ABOUT THIS TASK: Pictures excluded, please transcribe exactly the lines from the one with "Instruction: Click the" through the end of the records below, and nothing more.

<<<<

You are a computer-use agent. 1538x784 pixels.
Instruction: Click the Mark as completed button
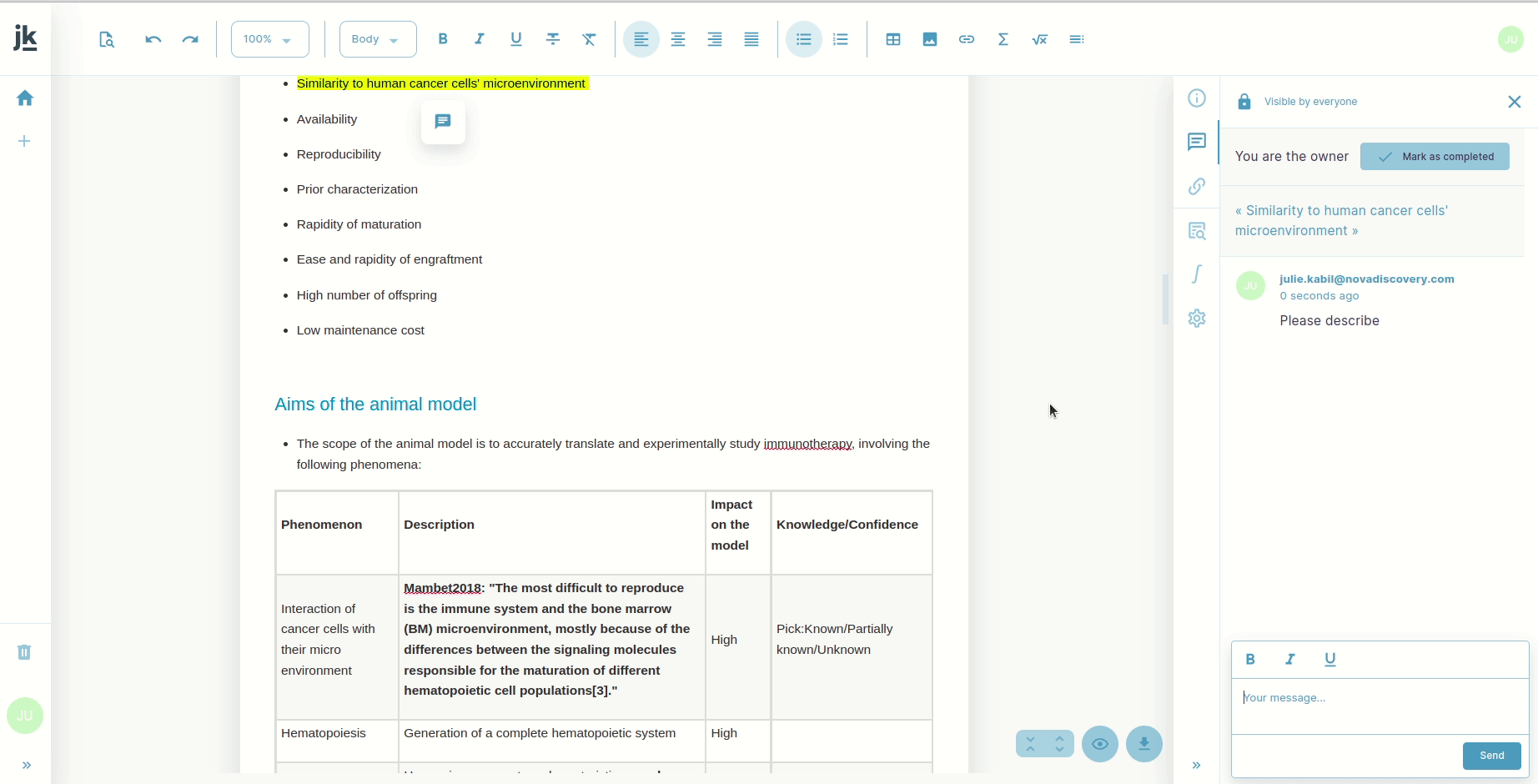point(1435,157)
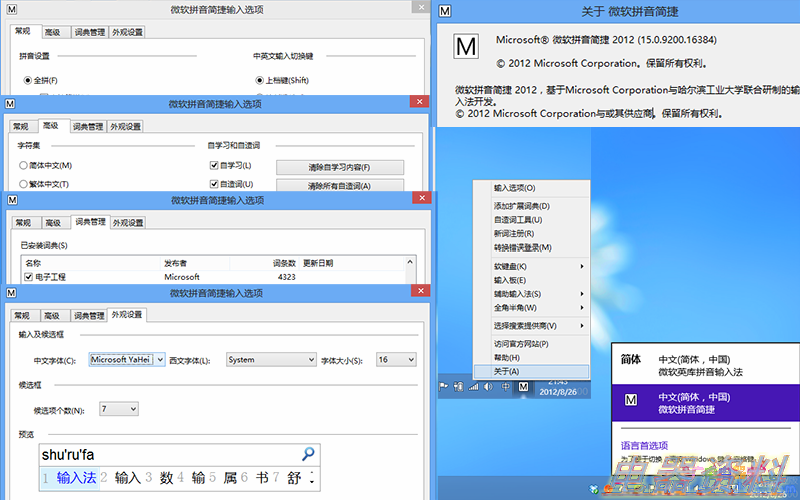800x500 pixels.
Task: Click the M input method tray icon
Action: click(x=523, y=386)
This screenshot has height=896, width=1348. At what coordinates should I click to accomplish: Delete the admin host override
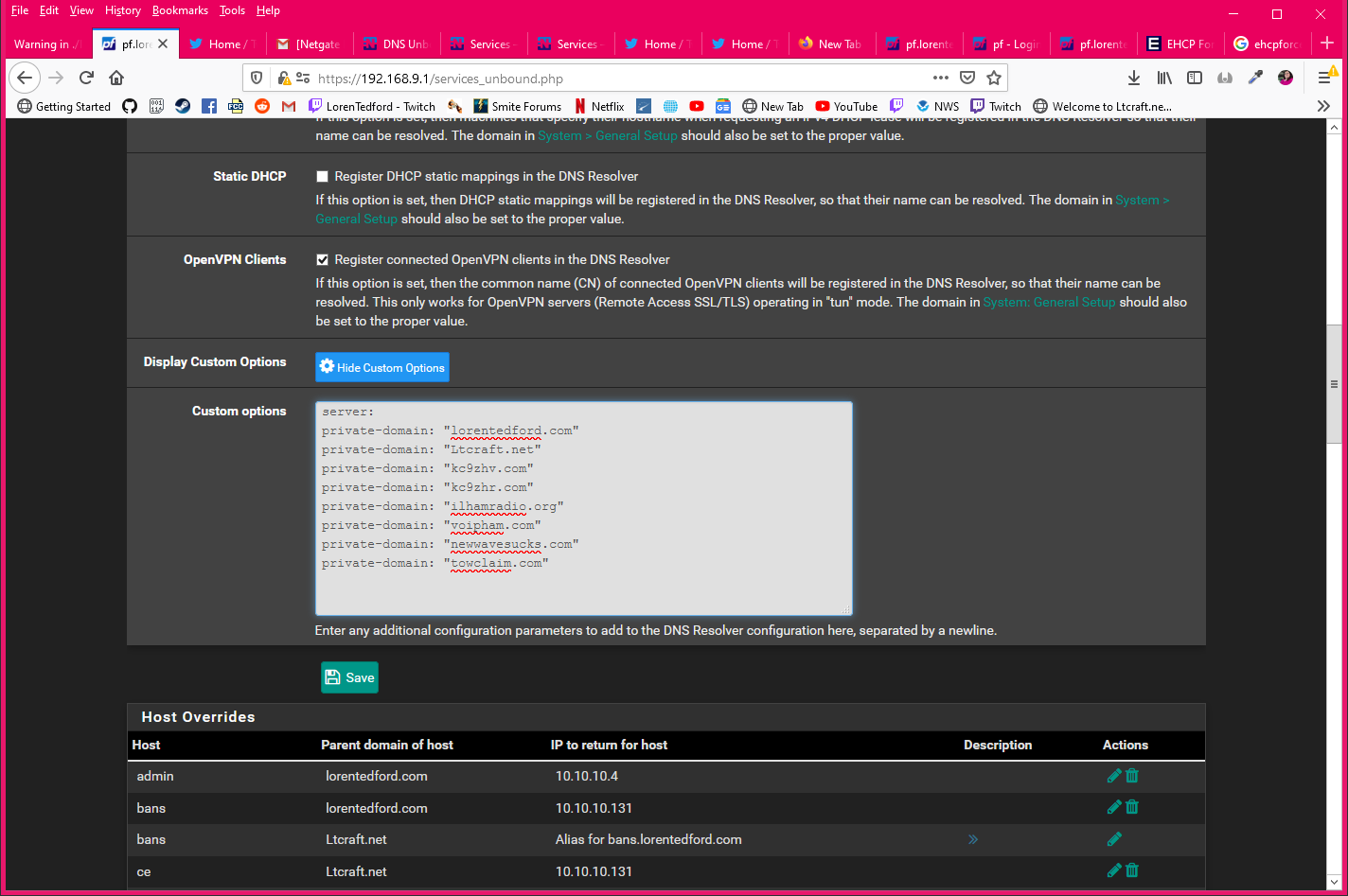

>>>>

PROBLEM SOLUTION:
Instruction: Click the Mark as completed button
point(1435,157)
800x500 pixels.
Task: Click the M input method tray icon
Action: click(x=523, y=386)
This screenshot has height=896, width=1348. At what coordinates should I click to accomplish: Delete the admin host override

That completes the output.